■ **WORK ITEM**
Write the entries out again in full and unchanged, dropping every image.

MATERIAL TO PROCESS Block Start

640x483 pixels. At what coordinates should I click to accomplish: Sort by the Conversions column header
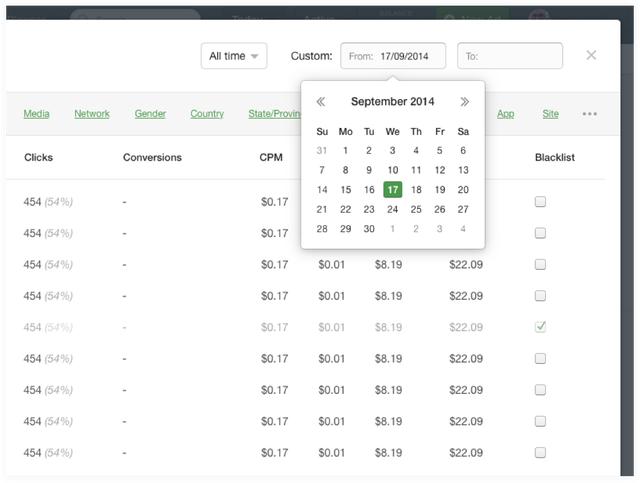point(152,157)
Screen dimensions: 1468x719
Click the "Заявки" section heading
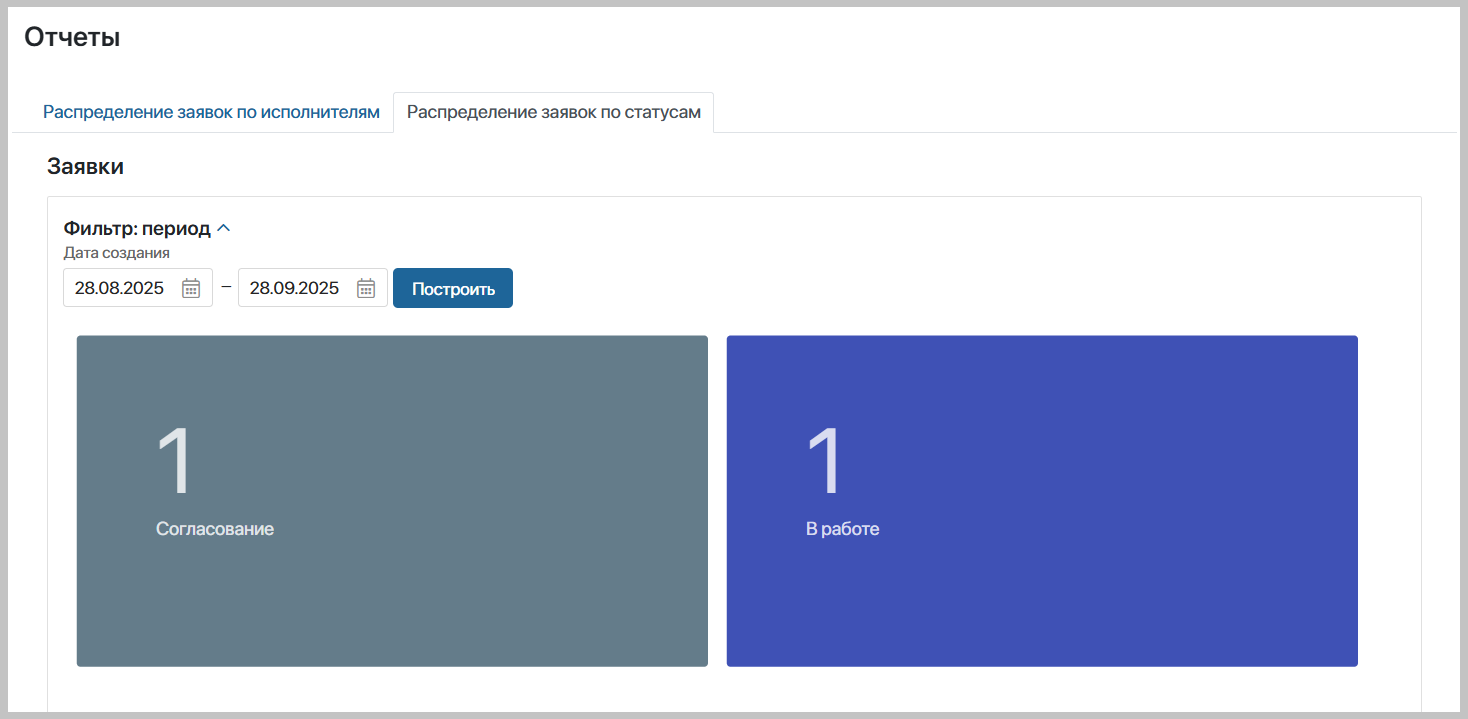[x=85, y=167]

MATERIAL TO PROCESS Block End

■ **ANSWER SECTION**
640x483 pixels. At what coordinates should I click to accomplish: Sort by the Conversions column header
point(152,157)
Screen dimensions: 1468x719
Click the "Заявки" section heading
[x=85, y=167]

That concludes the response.